The Venerable Adrian Harbidge – A fascination with timeworn pewter tankards has never left him
The volcano was ‘incredible’ but the sermon was ‘rubbish’ – the sermon, given at sea, ten miles south of Las Palmas, was the first the Venerable Adrian Harbidge ever gave.
Now in his mid-sixties, and some forty years on from his first sermon, he and his wife are the occupants of The Rectory in Seale, Surrey.
It is not every day that a former archdeacon takes over as priest-in-charge of a quiet, rural parish. An archdeacon, according to Adrian Guy Harbidge, is sometimes called the ‘Bishop’s Rottweiler’ or ‘the crook at the top of the Bishop’s staff’.
There is little about the man opposite that reminds me of either. He is over six foot with features sketched from Quentin Blake – more Big Friendly Giant than Rottweiler.
Adrian Harbidge says he wanted to be ordained from the age of twelve – the age at which he met the twins, Michael and Peter Ball, monks in the Community of the Glorious Ascension.
“They were different monks because they did standing jumps on to kitchen tables. They had a great sense of fun.”
The brothers, one his mathematics teacher, encouraged him through confirmation and on to study theology at Durham University.
Durham included a happy entanglement with the Newcastle-based West-Watson sisters, but left him with little knowledge of ‘the world’. His solution, on graduation, was to join the Elder Dempster shipping company as a purser on a three-year contract.
“I had no idea where I was going … All the officers talked Liverpool and the crew were Nigerian.”
The ships operated mainly along the coast of West Africa. The voyages exposed Harbidge to Biafran War examples of boundary and tribal tensions; to corruption; to ship’s captain leadership; and to letters from the West-Watson sister that really mattered.
Sea duty complete he returned to England to train at Cuddesdon in Oxford. He married Bridget West-Watson and was ordained in 1975. His first appointment was as curate at Romsey Abbey. It was a grand start but it was his next parish in Bournemouth that highlighted his skill with statistics. Here he proved that the neighbouring parish had a quarter the population it thought it had.
In 1986 he was moved to Chandler’s Ford, the biggest ordinary parish in the diocese. He stayed until 1999.
“I did a lot at Chandler’s Ford.

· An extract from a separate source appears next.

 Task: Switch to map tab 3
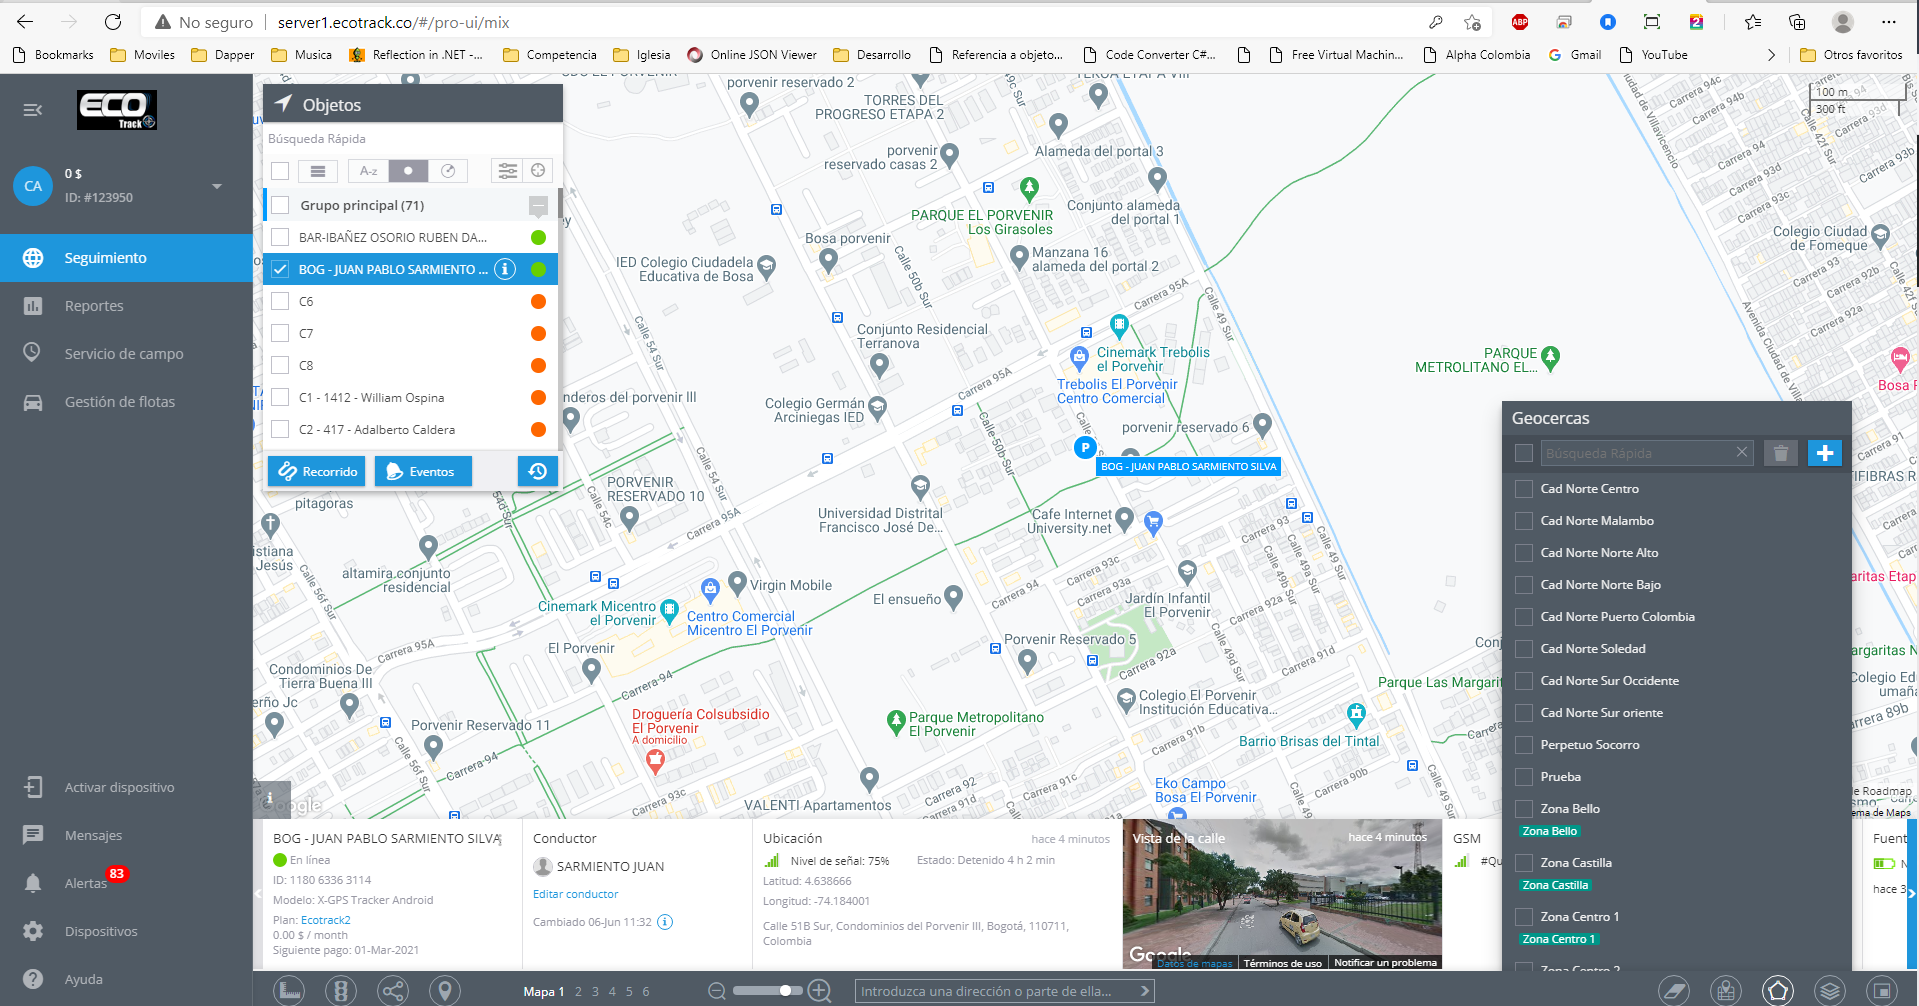pyautogui.click(x=595, y=991)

We used to say one crisis a week.” There were also eight services on a Sunday and as many as four weddings on a Saturday.
By 2000 he had been appointed Archdeacon of Bournemouth, working with more statistics and the challenges of fundraising. He had also been given a wider view – across parishes. One problem he says, is personalities.
“I am sorry to say this but there are some clergy who are incredibly skilled at driving congregations away.”
He has a rule of thumb for services:
“… an hour and a quarter is long enough for a service. An hour and a half is half an hour too long. An hour and three quarters is an hour and three quarters too long.”
One development he would like is more inter-faith dialogue.
“I think it is very important. I had a Muslim reading the lesson at my farewell service in Winchester Cathedral … He had come from Lebanon and he just could not understand how Jews, Christians and Muslims could not work together.”

St Laurence’s Church, Seale
St Laurence’s church is only a couple of hundred yards from the rectory. It lies on the Pilgrims’ Way between Winchester and Canterbury.
“I love the idea of doing a wedding, or a funeral, and the people, the coffin, or the couple, are standing in exactly the same space, on the same spot, where people have been standing, doing that, for nearly a thousand years. There is something so right about that for the community.”
He wants communities to look after their churches and to enjoy them. “I love weddings.” The more confetti the better:
“We leave headstones lying around in the churchyard – why don’t we leave signs of a wedding or a baptism lying around?”
The rectory garden is peaceful. There is evidence that hedges are being trimmed:
“We have been trying to open up here so that people can feel that they can come to the vicarage.”
He believes that:
“the priest does not work in isolation … the church needs to be able to travel light and to respond”.
What about the Church’s future?
“I think we now have more branches than any other organisation … and that is because there is a basic affection, a loyalty, to the Church of England.”
Relaxed in the sunshine the Venerable Adrian Harbidge confesses:
“I am optimisitic …. I am horribly optimistic.”